Process Safety Management: What is it and why do we need it?

Dec 2017

process safety management

A sound Process Safety Management (PSM) program is essential to any business that has highly hazardous substances onsite. Process Safety Management is designed to manage the integrity of operating systems and processes handling hazardous substances by applying good design principles, engineering, and operating practices.

The OSHA PSM Standard “29 CFR 1910.110” describes elements associated with a management “program” rather than a management “system”. NFPA 652, “Standard on the Fundamentals of Combustible Dust”, Chapter 9, “Management Systems”, also requires similar elements as the OSHA standard. One example of this is the requirement for written management systems to manage fire and explosion hazards of combustible dusts and particulate solids. The facility owner/operator must establish written procedures for operating the facility and equipment as well as procedures and schedules for maintaining a safe operating condition for the facility. But, in order to ensure process safety, requires going beyond compliance, among other things, going beyond a written management program to a developed, value-added management system.
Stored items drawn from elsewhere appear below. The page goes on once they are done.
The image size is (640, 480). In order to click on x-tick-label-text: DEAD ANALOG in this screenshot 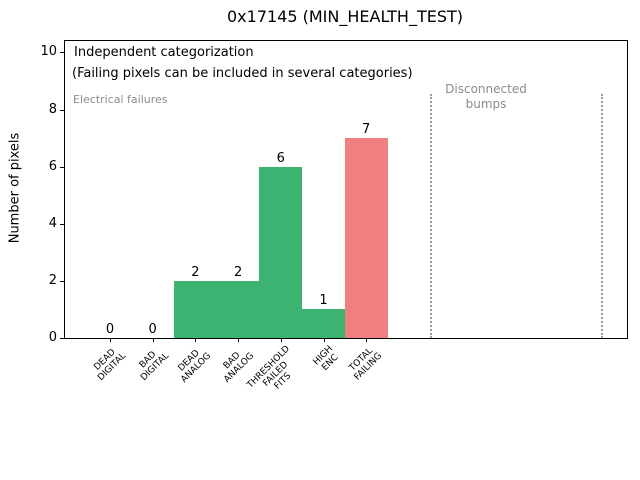, I will do `click(195, 366)`.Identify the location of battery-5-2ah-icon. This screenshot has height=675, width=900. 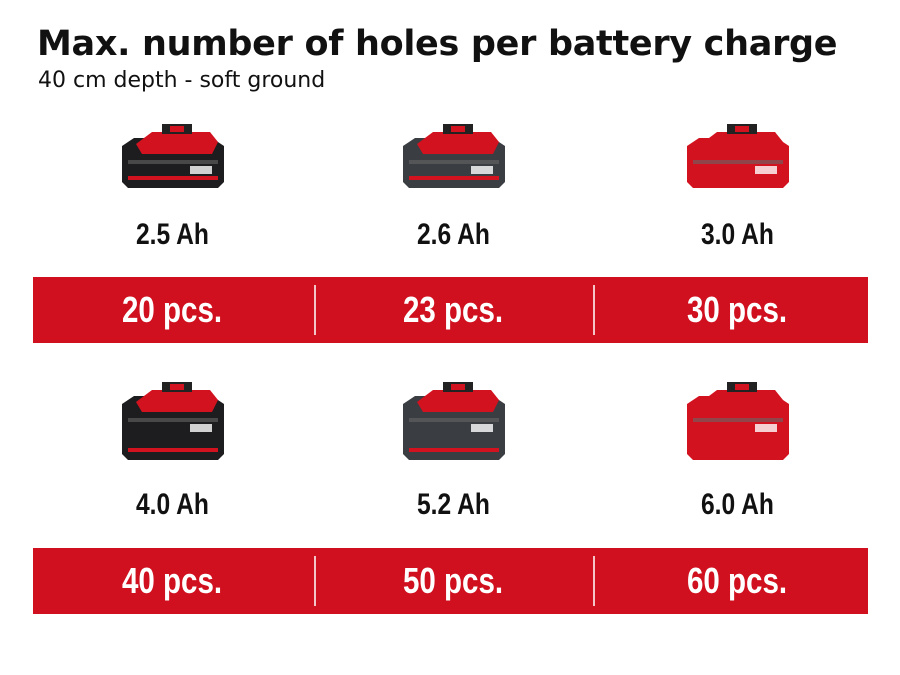
(453, 424).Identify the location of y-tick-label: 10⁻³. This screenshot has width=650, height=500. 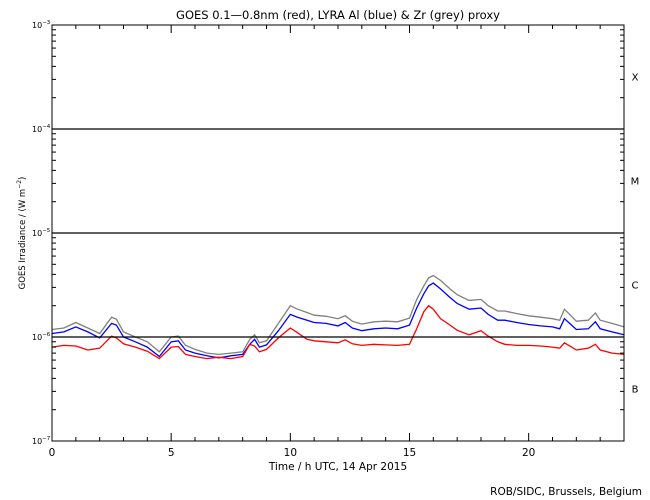
(42, 25).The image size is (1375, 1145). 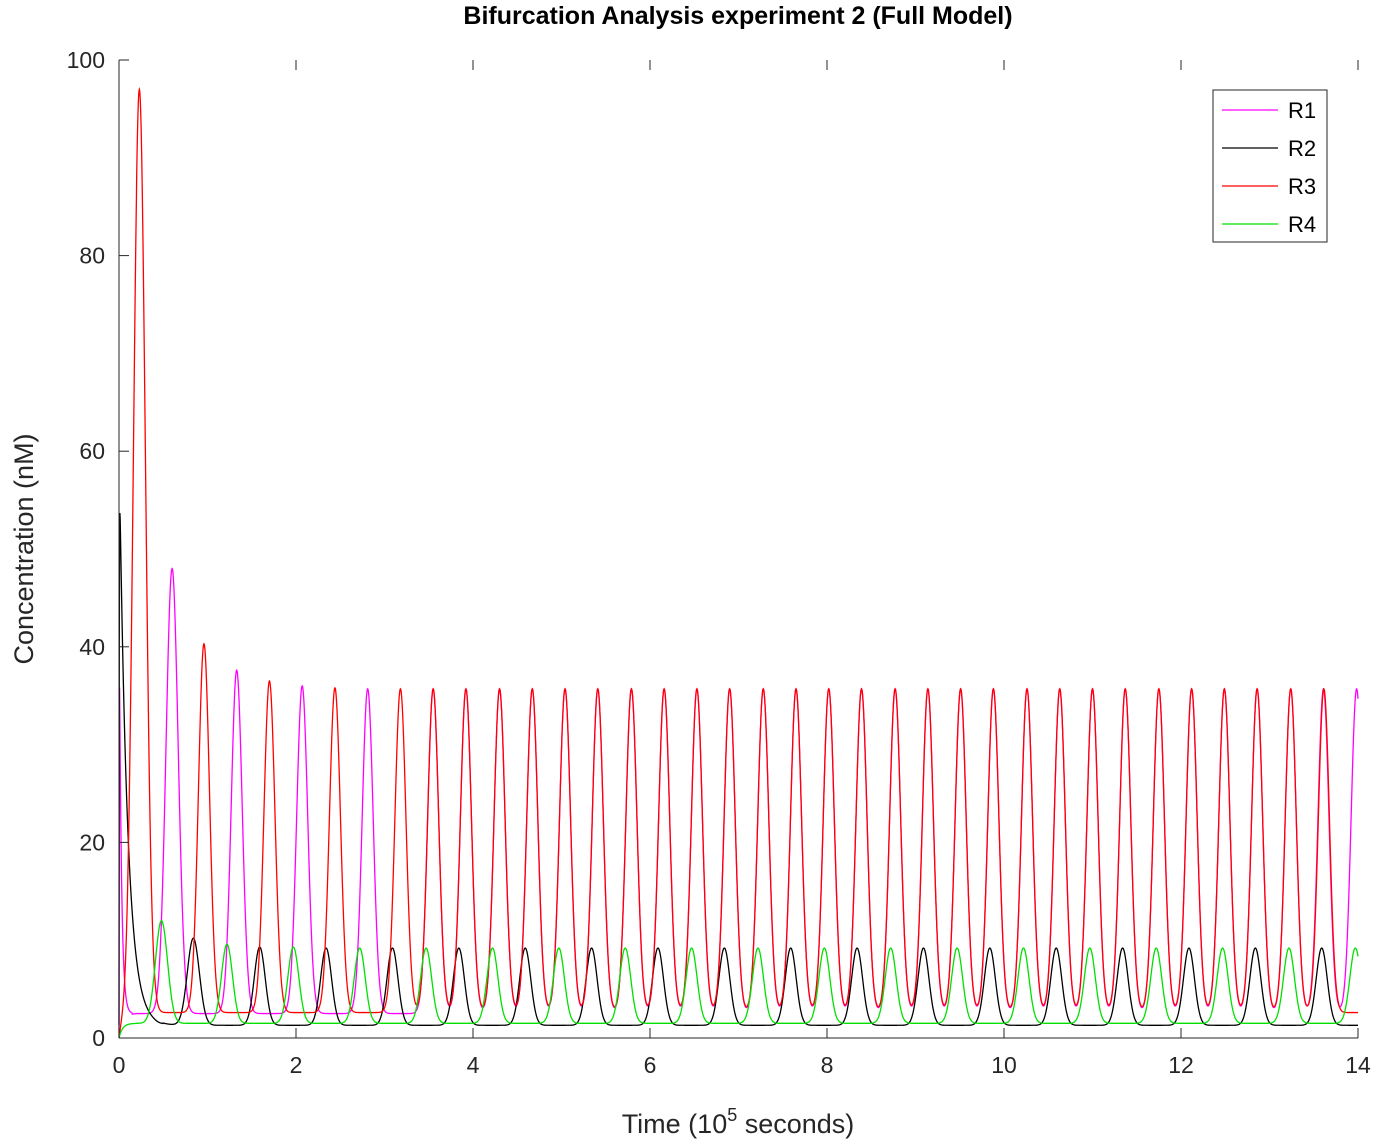 What do you see at coordinates (1302, 148) in the screenshot?
I see `legend-label-r2: R2` at bounding box center [1302, 148].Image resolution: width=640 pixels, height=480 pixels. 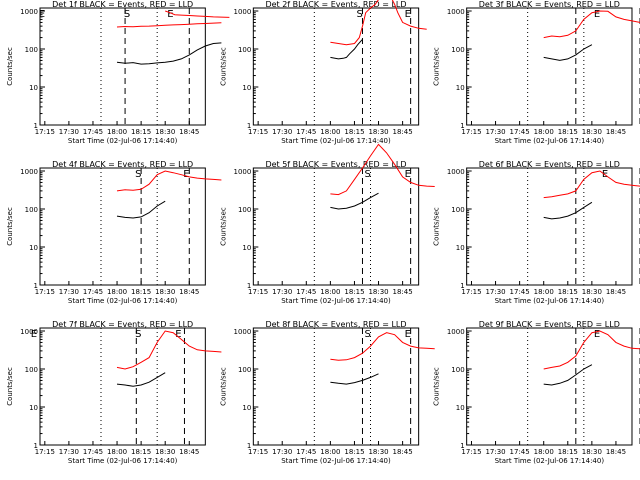 What do you see at coordinates (550, 164) in the screenshot?
I see `panel-title: Det 6f BLACK = Events, RED = LLD` at bounding box center [550, 164].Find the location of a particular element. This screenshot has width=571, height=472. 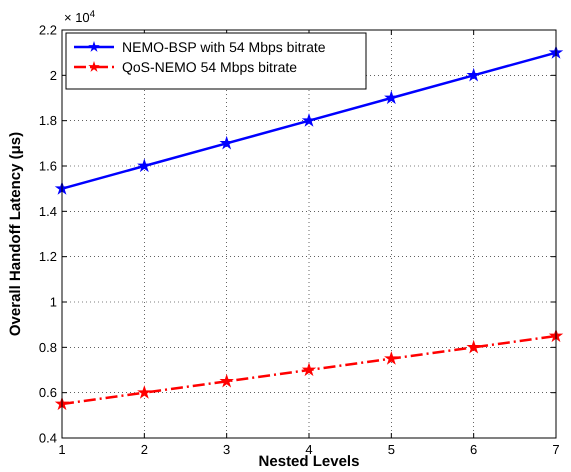

y-tick-label: 1.4 is located at coordinates (48, 212).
PSM is essential for managing complex chemical operations as well as simple operations involving hazardous materials. The elements of PSM focus on Technology, Facilities and Personnel. Key points to note are that all sites must do their due diligence in ensuring their facility is safe to operate, equipment is maintained properly, and there are proper operating procedures in place regardless of whether or not the site is covered by regulatory requirements.

Why do we need Process Safety Management?

  • To prevent major disasters involving catastrophic releases of toxic, reactive, flammable, or explosive chemicals;
  • Plants have been getting larger and more complex, thus introducing more process risks and requiring a broader and deeper approach to managing these risks;
  • Weaknesses in compliance with the regulations and failure of a compliance-based approach to process safety to prevent major accidents;
  • Less public tolerance for major accidents;
  • Potential impact of a major disaster; and
  • To manage the increasing amount of people, environmental regulations, and business growth.

From a business standpoint, there are also many reasons to have an effective PSM system in place. Two of the quantitative benefits for having a sound process safety system are:

Risk Reduction

  • Process safety prevents human injury; and
  • Process safety helps significant losses and environmental damages.

Sustained Value

  • Process safety helps boosts productivity;
  • It helps produce high quality products, on time, and at lower cost; and
  • It contributes to shareholder value.

Other benefits of having a PSM system in place is that it also supports other safety and management systems such as:

  • Responsible Care (RC14001)
  • Quality; (ISO 9000)
  • Environmental compliance; (ISO 14001)
  • Worker health and safety; and
  • Process safety management works with other systems to increase efficiency.

Overall, it is everyone’s responsibility to help protect our people and environment. By putting systems in place to manage process safety, it will help reduce the potential for preventing major disasters involving the consequences of catastrophic releases of toxic, reactive, flammable, or explosive chemicals. The question you should be asking yourself now is, “How can I integrate PSM discipline effectively to help me manage exposure in my organization?”